In this study, producing In2O3 thin films in different SILAR cycles with SILAR method and the effects of SILAR cycle number on the general and CO gas sensing properties of In2O3 thin films were primarily focused. By determining these effects, SILAR cycle optimization was performed for the highly sensitive In2O3 thin film-based CO gas sensor.

2 Experimental procedure

2.1 Deposition of In2O3 thin films

In2O3 thin films were successfully deposited via SILAR method on glass substrates at room temperature and 20, 30, 40, and 50 SILAR cycles. For deposition of In2O3 thin films, aqueous indium–ammonia complex ([In(NH3)4]3+) was chosen for the cation precursor, in which analytical reagents of 0.1-M InCl3 (pH ≈ 5.5, %98 Sigma-Aldrich) and aqueous ammonia solution (NH3—25–30%-Sigma-Aldrich) were used. For preparing the [In(NH3)4]3+ complex, aqueous ammonia solution was added into 0.1-M InCl3 (pH ≈ 5.5) solution until the pH value of this solution was 10. For synthesis of In2O3 thin films, one SILAR cycle consisted of the four following steps: (1) immersing the substrate in the aqueous ([In(NH3)4]3+ complex for 20 s to create a thin liquid film containing ([In(NH3)4]3+ complex ions on the substrate; (2) immersing immediately the withdrawn substrates in hot water (90 °C) for 7 s to form an In2O3 layer; (3) drying the substrate in the air for 60 s; and (4) rinsing the substrate in a separate beaker for 20 s to remove large and loosely bonded In2O3 species. Thus, one SILAR cycle of In2O3 deposition was completed. The adsorption, reaction, and rinsing times were chosen experimentally so that deposition occurred layer wise and resulted in the homogeneous thin-film structure. The detail information about the SILAR cycle and In2O3 thin-film deposition via the SILAR method was reported in our previous studies [18, 19]. All the films were deposited repeating 20, 30, 40, and 50 SILAR cycles. Using a PHE 102 Spectroscopic Ellipsometer, the thicknesses of the films were found to be 74 ± 2.54, 115 ± 3.11, 132 ± 3.61, and 148 ± 3.83 nm for 20, 30, 40, and 50 SILAR cycles, respectively.

Firstly, structural, morphological, and compositional characterizations of In2O3 thin films were performed. After then, the interdigitated (IDT) silver (Ag) electrodes for In2O3 thin film-based sensors were coated by thermal evaporation on the films using Ag metal (99.9%, Sigma-Aldrich) and a shadow mask with an interlinked electrode width of 45 μm, length of 2.5 mm, and spacing of 90 μm. The main reasons for choosing Ag electrodes are their good catalytic effect, good bond strength, being widely used, the practicality of evaporation for electrode fabrication, and their very cost-effectiveness compared to Au and Pt electrodes.

◆ ◆ ◆ ◆ ◆

◆ **WHAT TO DO**: Resume the passage on SILAR-grown In2O3 thin films for CO gas sensing, starting right after its last sentence.

◆ **DATA EXTRACT**:
◆ ◆ ◆ ◆ ◆

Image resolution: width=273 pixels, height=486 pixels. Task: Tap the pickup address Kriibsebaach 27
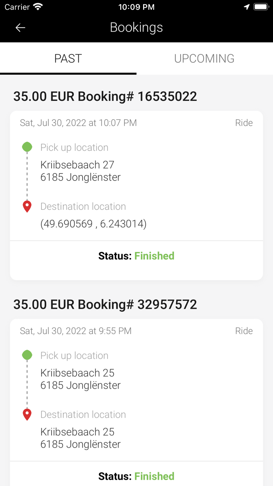[77, 164]
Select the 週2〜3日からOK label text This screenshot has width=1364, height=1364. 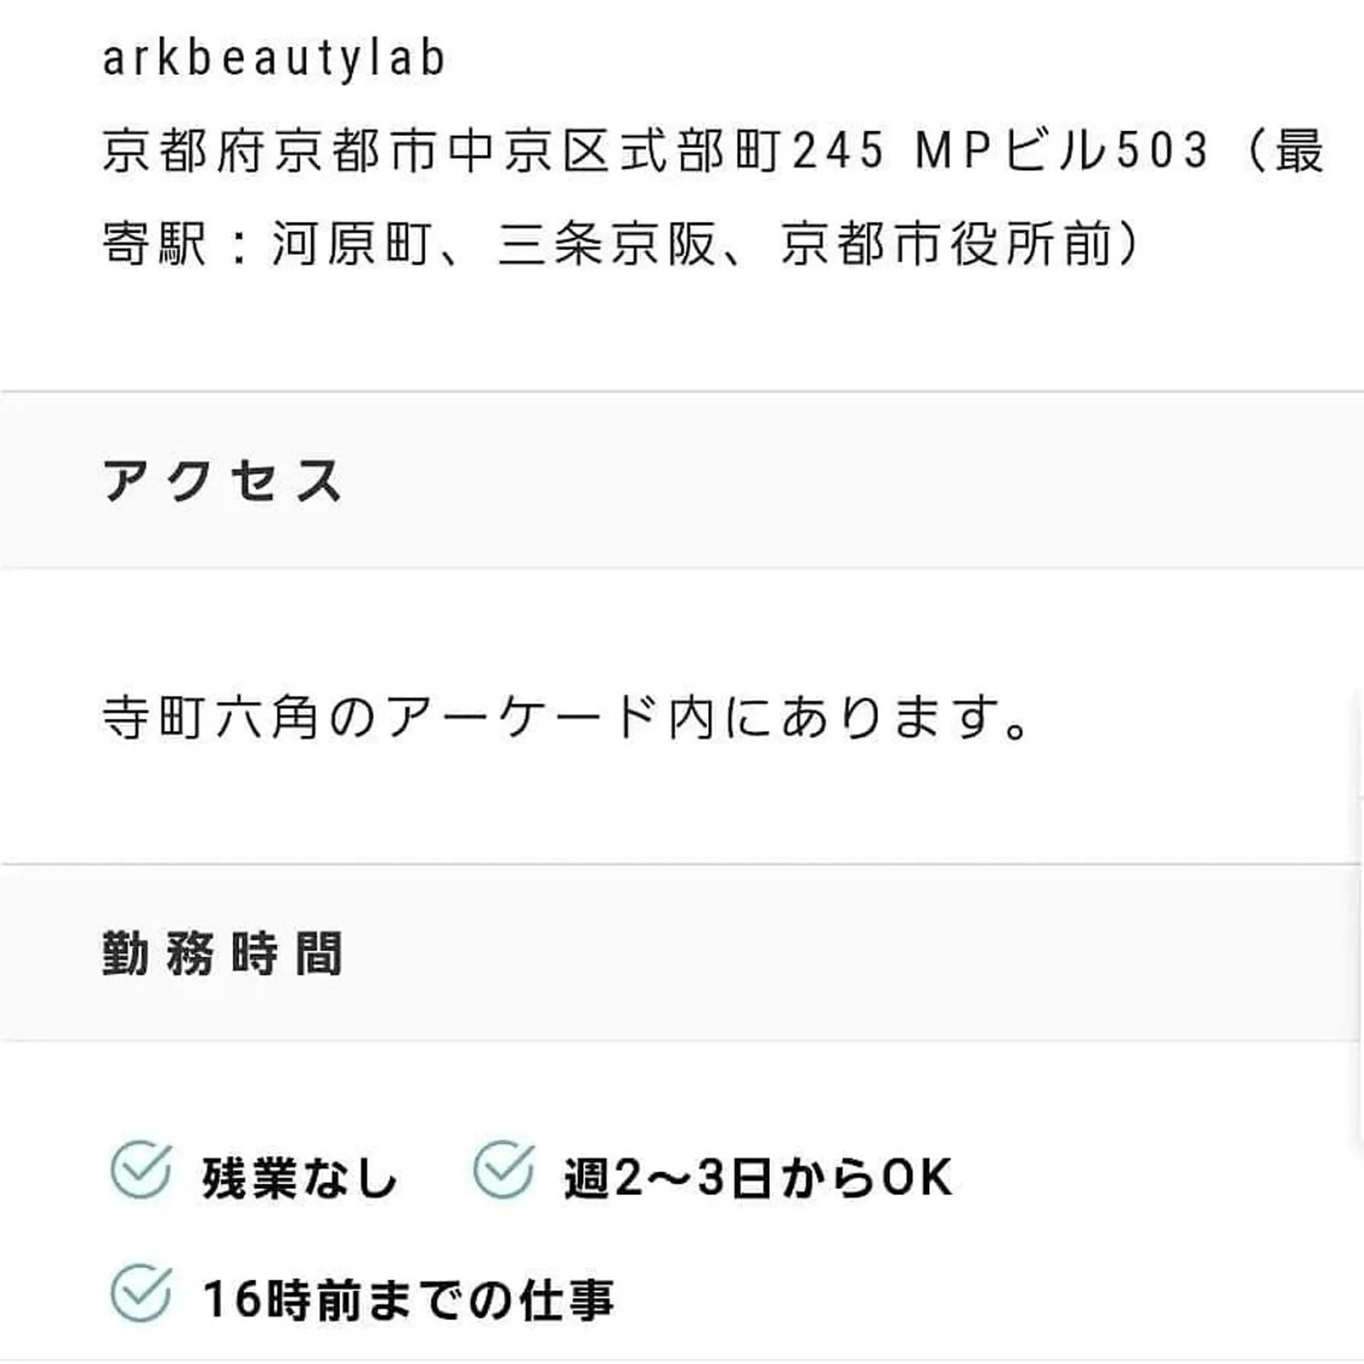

◆ ◆ ◆ ◆ ◆

◆ **RESPONSE BELOW**:
2.2 Characterization methods

GIXRD, FE-SEM, EDAX, and gas sensing measurements were performed to investigate the effect of SILAR cycle number on the structural, morphological, compositional, and CO gas sensing properties of In2O3 thin films. The structure and crystallinity of the films were investigated by Panalytical Empyrean X-ray Diffractometer (XRD) device (using CuKα1 λ = 1.5405Å radiation with 2θ of 20–80o, operated at 45 kV and 40 mA). The morphologies of the films were examined by field-emission scanning electron microscope (FE-SEM) images using the FEI Quanta 450 FEG, operated at an acceleration voltage of 20 kV. The chemical compositions of the films were analyzed by EDAX measurements using energy dispersion X-ray spectroscopy (EDAX) analyzer in an FE-SEM system (EDAX, AMETEK Materials Analysis Division).

Using a computer-controlled measurement system that was thoroughly described in our previous studies [18, 20], the gas sensing measurements of In2O3 thin film-based sensors were made. The In2O3 thin film-based sensors were assessed measuring the resistance change at various CO gas concentrations from 1 ppm to 100 ppm and at different operating temperatures from room temperature to 252 °C. The CO and dry air concentrations in the test chamber were controlled by computer-controlled mass flow controllers (MKS Series). Operating temperatures were controlled using a Lake Shore 325 temperature controller. The current values of the sensors were continuously monitored with a computer-controlled system using the Keithley 2400 sourcemeter and the data were collected in real time using a computer with corresponding data acquisition hardware and software. The relative humidity was kept constant %25 and monitored by a Honeywell HIH-4000 humidity sensor. The sensing response (S) of the sensors is determined via following equation [18];

$$S\left( \% \right) = \left( {\frac{{R_{a} - R_{g} }}{{R_{a} }}} \right) \times 100.$$
(1)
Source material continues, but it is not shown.